TAMPA – Most parents these days try to monitor their children’s electronic communication in some way, shape or form. But even parents with the most totalitarian levels of oversight might miss some of the warning signs of risky behavior if they don’t know what to look for.

Many teens use shorthand “code” for various phrases or situations, some of which are perfectly innocent while others can be downright dangerous.

Here’s a short list of some of the codes teens have been known to use when communicating via text message or social media:

· Amirite: Am I Right?

· NISM: Need I Say More?

· RME: Rolling My Eyes

· QQ4U: Quick Question For You

· KMP: Keep Me Posted

· 143: I Love You

· CWTCU: Can’t Wait To See You

· PIR: Parent In Room

· POS: Parent Over Shoulder

· GNOC: Get Naked On Camera

· GYPO: Get Your Pants Off

· CU46: See You For Sex

· 9: Parent Watching

· 99: Parent Gone

· CD9: “Code 9”, Parents Around

· 8: Oral Sex

· (L)MIRL: Let’s Meet In Real Life

· WTTP: Want To Trade Pictures?

· KPC: Keeping Parents Clueless

“It is changing so fast and it can be hard for a parent to keep up with it,” said Kelli Burns, an associate professor studying and teaching social media at USF’s Advertising & Mass Communications school. “Sometimes it’s something very innocuous like ‘be right back’, ‘BRB’, or something like that but other times it can be a message with other kinds of content in it.”

These days, parents need to watch much more than just their teens’ text messages.

“Some parents want to check their teens’ texts and see what they’re texting, but it’s really important to be aware of all the places your children are having conversations,” said Burns. “Texting is just the tip of the iceberg. Communication is going on throughout all different kinds of social media platforms so, to just focus on texting is too narrow.

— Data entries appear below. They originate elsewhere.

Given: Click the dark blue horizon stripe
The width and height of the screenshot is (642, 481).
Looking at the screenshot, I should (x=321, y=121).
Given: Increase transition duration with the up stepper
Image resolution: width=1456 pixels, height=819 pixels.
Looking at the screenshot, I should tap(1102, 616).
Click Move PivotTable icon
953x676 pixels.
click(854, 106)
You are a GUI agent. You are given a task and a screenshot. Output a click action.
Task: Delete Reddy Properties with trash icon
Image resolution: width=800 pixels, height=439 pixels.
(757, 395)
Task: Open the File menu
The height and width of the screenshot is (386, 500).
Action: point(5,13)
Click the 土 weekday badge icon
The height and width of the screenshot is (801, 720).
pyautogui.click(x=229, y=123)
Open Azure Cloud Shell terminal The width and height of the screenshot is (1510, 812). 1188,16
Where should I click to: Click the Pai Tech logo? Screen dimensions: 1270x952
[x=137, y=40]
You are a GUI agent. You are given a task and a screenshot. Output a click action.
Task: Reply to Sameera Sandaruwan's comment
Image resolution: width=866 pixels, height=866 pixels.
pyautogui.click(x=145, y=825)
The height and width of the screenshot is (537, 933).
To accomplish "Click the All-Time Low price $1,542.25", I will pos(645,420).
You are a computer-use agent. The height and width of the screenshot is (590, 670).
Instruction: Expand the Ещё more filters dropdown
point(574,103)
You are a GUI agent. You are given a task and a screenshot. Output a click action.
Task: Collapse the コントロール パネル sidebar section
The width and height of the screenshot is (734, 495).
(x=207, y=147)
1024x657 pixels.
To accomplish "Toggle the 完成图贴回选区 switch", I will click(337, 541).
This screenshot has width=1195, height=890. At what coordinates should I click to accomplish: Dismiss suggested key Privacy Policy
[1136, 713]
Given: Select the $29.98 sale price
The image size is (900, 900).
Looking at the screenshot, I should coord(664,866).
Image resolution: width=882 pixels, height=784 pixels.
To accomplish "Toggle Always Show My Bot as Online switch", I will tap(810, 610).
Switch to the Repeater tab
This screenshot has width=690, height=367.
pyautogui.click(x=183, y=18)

"Parents need to look at Instagram, they need to look at Snapchat, they need to see what else is on the horizon.”

When in doubt, said Burns, parents use Google to search for terms, acronyms or anything else suspected to be code for something dangerous or illegal. She says there are also software platforms that allow parents to monitor everything their teen types into their phone or keyboard.